## SHORT PROBLEM
Print the passage of the earnings call transcript below between "And then for" and "thinking about that?", inclusive, reproducing its wording without any change.

Our first question will come from Bert Donnes with Truist.

Speaker 3

On the deferred activity, I just wanted to maybe clarify the strategy when you bring on the production. Does the price move qualify as improving market dynamics? Or does it need to be tangible supply-demand? And then, how do you think about rock bottom production levels? I'm assuming at one point, you kind of hang up your coat and say, listen, we've done our part. Is that 4Q '24 guidance kind of where you'd level out at? Or would you let it go below that?

Look, on the price signal, we see prices as nothing but a signal and we do pay a lot more attention to the underlying supply and demand than we do just price. Price is, in fact, a signal. So we will pay attention to that as well. But in terms of bringing on the deferred activity, we want to see the underlying fundamentals improve. As far as the bottom level of production, we could see things fall to. I guess we see the market improving while we aren't great at predicting the exact day or quarter it will improve, the overall dynamics that are setting up for us are pretty positive. So we're not too worried about that. I don't think we'll face that decision. We're going to continue to be prudent with how we manage our volumes and our capital program, and we are happy to be building the DUCs and details that we are now because it gives us a lot of operational flexibility. At some point, you would just slow down building those TILs and DUCs by reducing your capital if it continued into a much longer period of time. So we'll continue to monitor that. That would be how we would think about this. But right now, we're pretty comfortable with where we are doing what we're doing.

Speaker 3

And then for the second one, I'm going to try to help you out here and get the words data center in your transcript a few more times. There have been some developments since last quarter with a lot of people talking about behind-the-meter deals. Do you think this is going to become maybe a catalyst-driven story where you announced an LNG contract or you announced a data center contract? Or is it just way too early in the cycle for you guys to start thinking about that?

I don't think it's too early for us to start considering it. We are in discussions with various stakeholders, including technology firms and utilities. We're excited that the market is beginning to recognize the growing demand for electricity, which has been underestimated for a long time. As we delve into the growth of electricity demand, we need to determine its sources. Natural gas is clearly a primary option moving forward. It's important to consider how these elements will integrate. We need to connect technology providers with data users and then to electricity generators and their fuel sources. These three components are currently engaged in discussions about various solutions. While the answers are not completely clear, collaboration will be essential to tackle geographical and regulatory challenges, as all three components require infrastructure. Achieving this will be complex, but essential to meet global demands, and we are prepared to address it. This presents an exciting opportunity for our company, which we are focusing on alongside our LNG projects that may have nearer-term potential. There are catalysts within this space, but the significant takeaway is not just a singular contract. It's the broader trend and its implications for our business's supply and demand fundamentals.

## COLLECTED DATA

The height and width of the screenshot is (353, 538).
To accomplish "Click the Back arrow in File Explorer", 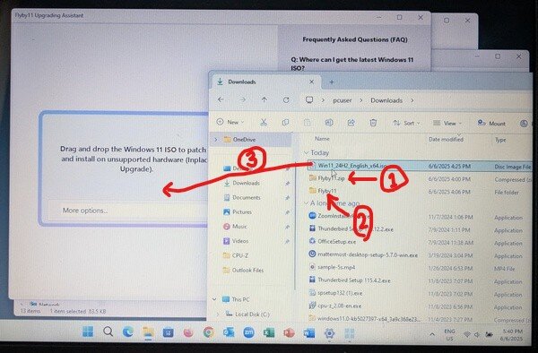I will pos(221,99).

## TASK OUTPUT
And then for the second one, I'm going to try to help you out here and get the words data center in your transcript a few more times. There have been some developments since last quarter with a lot of people talking about behind-the-meter deals. Do you think this is going to become maybe a catalyst-driven story where you announced an LNG contract or you announced a data center contract? Or is it just way too early in the cycle for you guys to start thinking about that?